Collected data:
BEGIN
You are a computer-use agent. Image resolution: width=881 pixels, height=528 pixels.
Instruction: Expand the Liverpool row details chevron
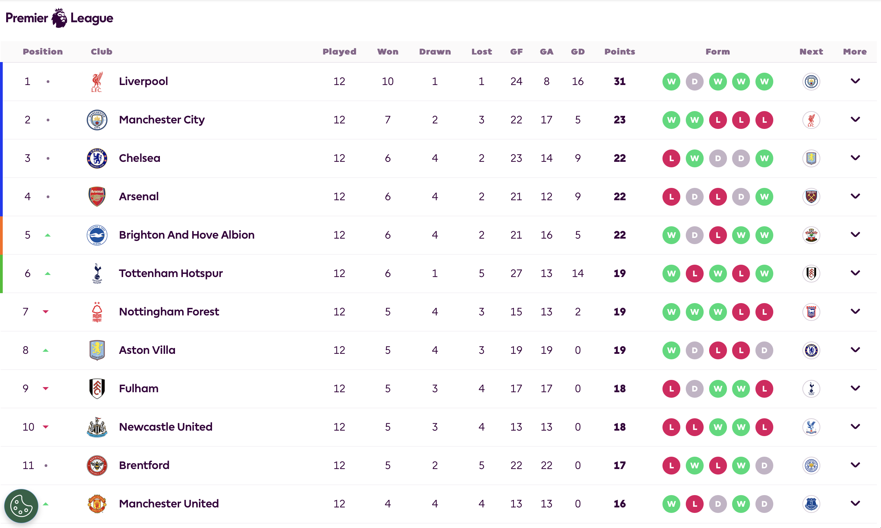click(855, 81)
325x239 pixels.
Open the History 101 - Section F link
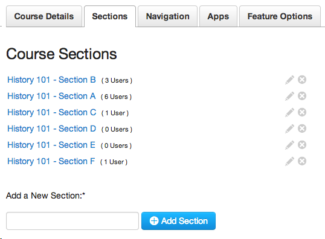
END
* **TASK OBJECTIVE**
Restate word for word the lines starting at the one that contains "325x239 pixels." and ending at the last line of the data. Skip every picture.

* **SOLUTION BELOW**
325x239 pixels.
Open the History 101 - Section F link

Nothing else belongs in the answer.